This album is not an abortion. It’s not lazy. It’s not even an experiment. The fact is it’s a vision that doesn’t quite tally with their usual stripe. Now as a band you really only have one of two choices here: do the side project thing (and another one of those is just what the world needs right now right?), or stay true and just put it out there. Now if the fans decide it’s a return to sender moment, so be it. So what do I personally think is wrong with this album? It’s simple. Nothing sticks. The melodies, riffs, tunes – whatever you want to call them – just aren’t very good. Or at least not as good as what’s put this band on the map from day one.

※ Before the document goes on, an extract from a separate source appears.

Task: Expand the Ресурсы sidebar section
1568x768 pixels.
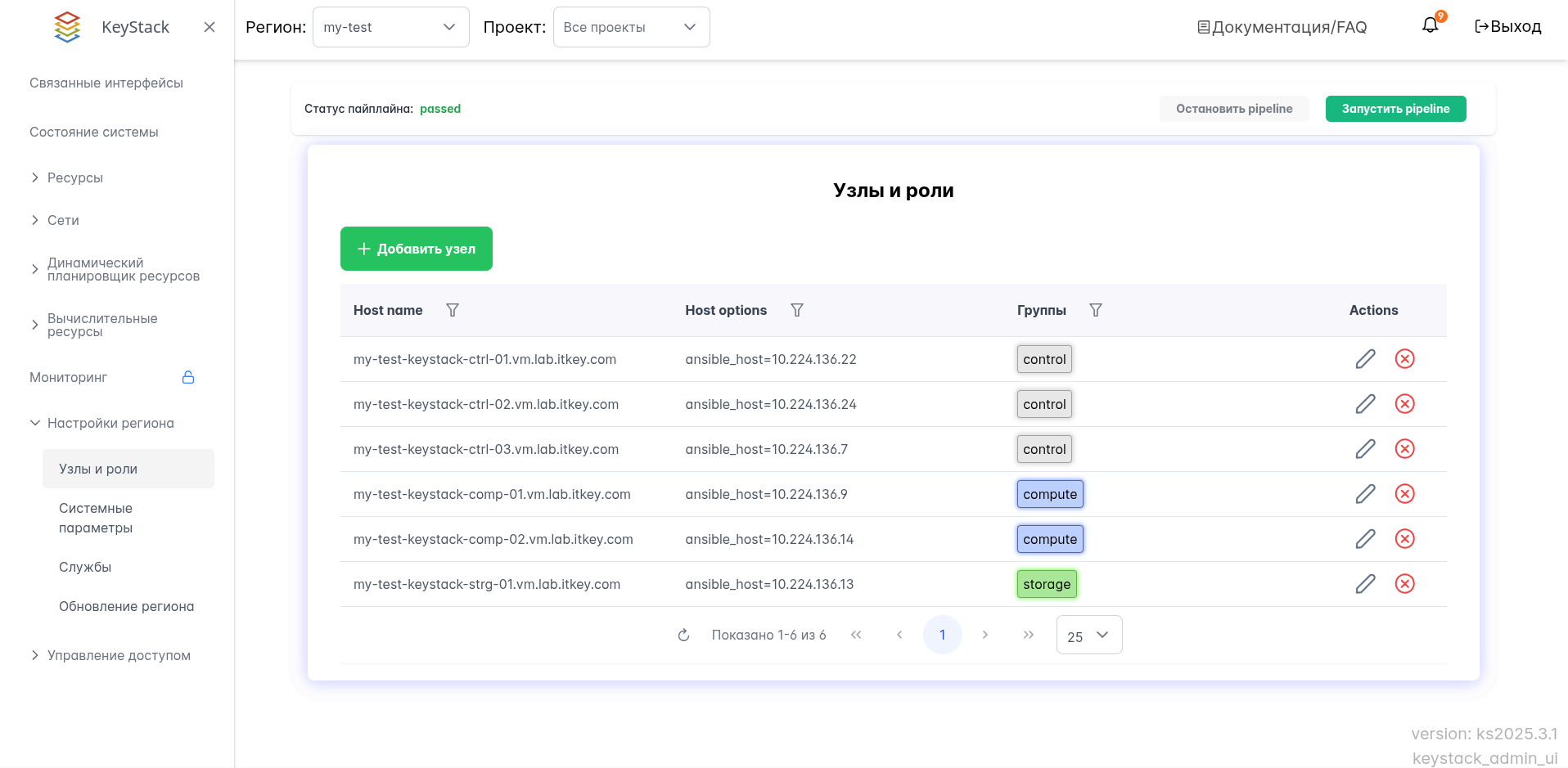Action: pyautogui.click(x=74, y=177)
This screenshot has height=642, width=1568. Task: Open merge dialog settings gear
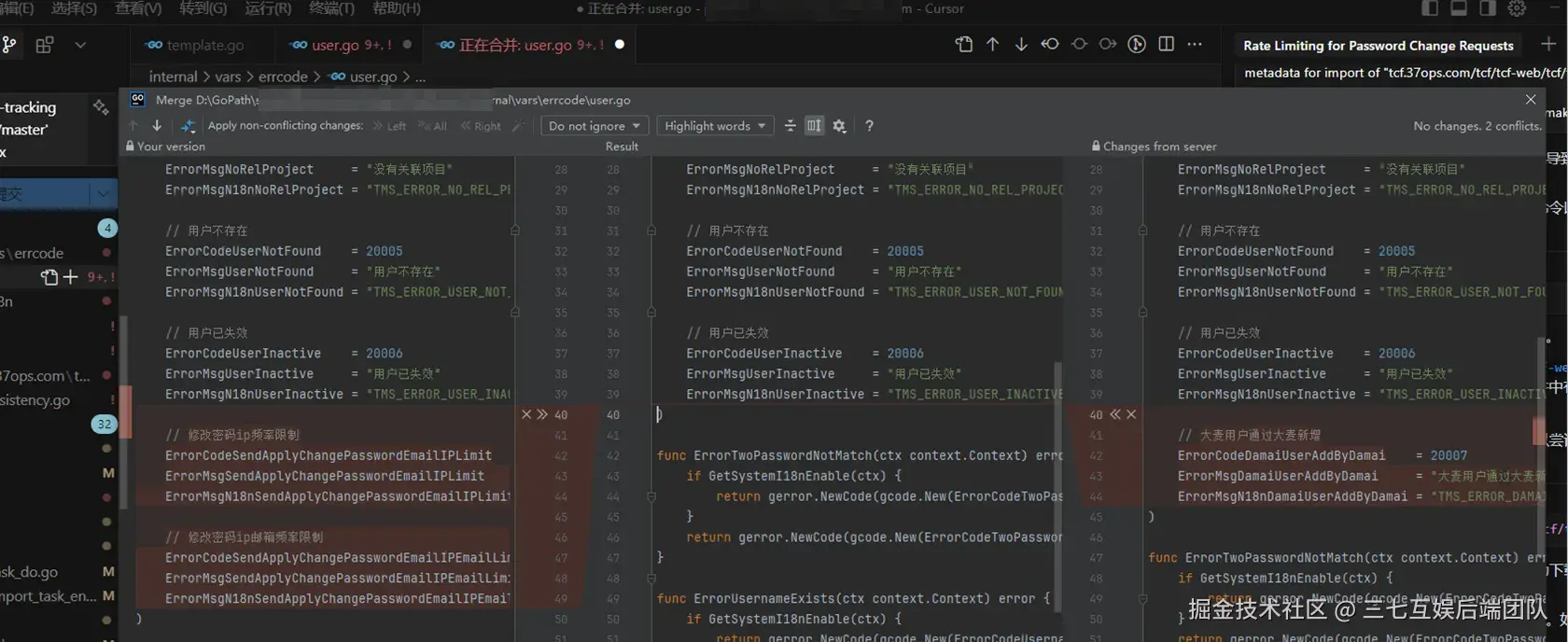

Take the “The Scythe” for instance. It opens with a near downtuned buzzsaw riff overladen with death growl that says we’re trying different arrangements. That’s fine, except that we’ve heard the same verse and bridge that follow on better ELVENKINGS songs than this. I’ll come back to that in just a moment. Anyway, back to the chorus. Not much there waiting to greet us except that sorta sad, sorta whining, sorta out loud melody that we all know is the hallmark of modern pop rock outfits the planet over. Like I said, I honestly, genuinely don’t care if that’s the name of the game. But with the exception of a desperate violin trying to sneak in on song after song, the melodic firepower of the ELVENKING of old makes way for the deliberately modern “sound” the band are going for.
“Poison Of Tears” is another good example. The verses are a catchy power metal gallop, but the chorus is just the near same melody sung twice as a fast. “A Riddle Of Stars” doesn’t even try. Despite a killer retro riff, the vocal melody just stops and starts and forgets that at some point this thing has to bite. Which is exactly what “Romance & Wreath” sets out to do will all the eight or so minutes of effort it can muster. The end result is an everything except the kitchen sink jam session that says we’ve mastered the modern thing. I’m not going to argue, but just tell me at what point I’m going to feel a shiver up and down my spine.
“The Divided Heart” is the album single for the obvious reason that it’s the most pop sounding song. It’s also the song that’s gotten under the skin of fans the most. No mystery as to why, it’s virtually the rest of the album poured into one track. There’s your problem. That and the fact that it’s just not a very catchy hook. Same goes with “Horns Ablaze”, “Death and the Suffering” or “Dominhate”. A half song here, a potential hook there, but just too many wrong judgment calls by a band too possessed with structure and arrangements.
Now having said that – by the way fans talk about this album – you’d think ELVENKING phoned this one in. That’s garbage. The detail and effort is all there. The damn hard work. The concept is audacious. We’re talking a take on death. But if it’s not catchy, it might as well be a shopping list set to music.
ELVENKING is still one of the top ten metal bands on the planet. And lyrically THE SCYTHE still has them light years ahead of most of their peers (in any genre). But let’s not pretend they’re all out of ammunition on the music front. So calm down people.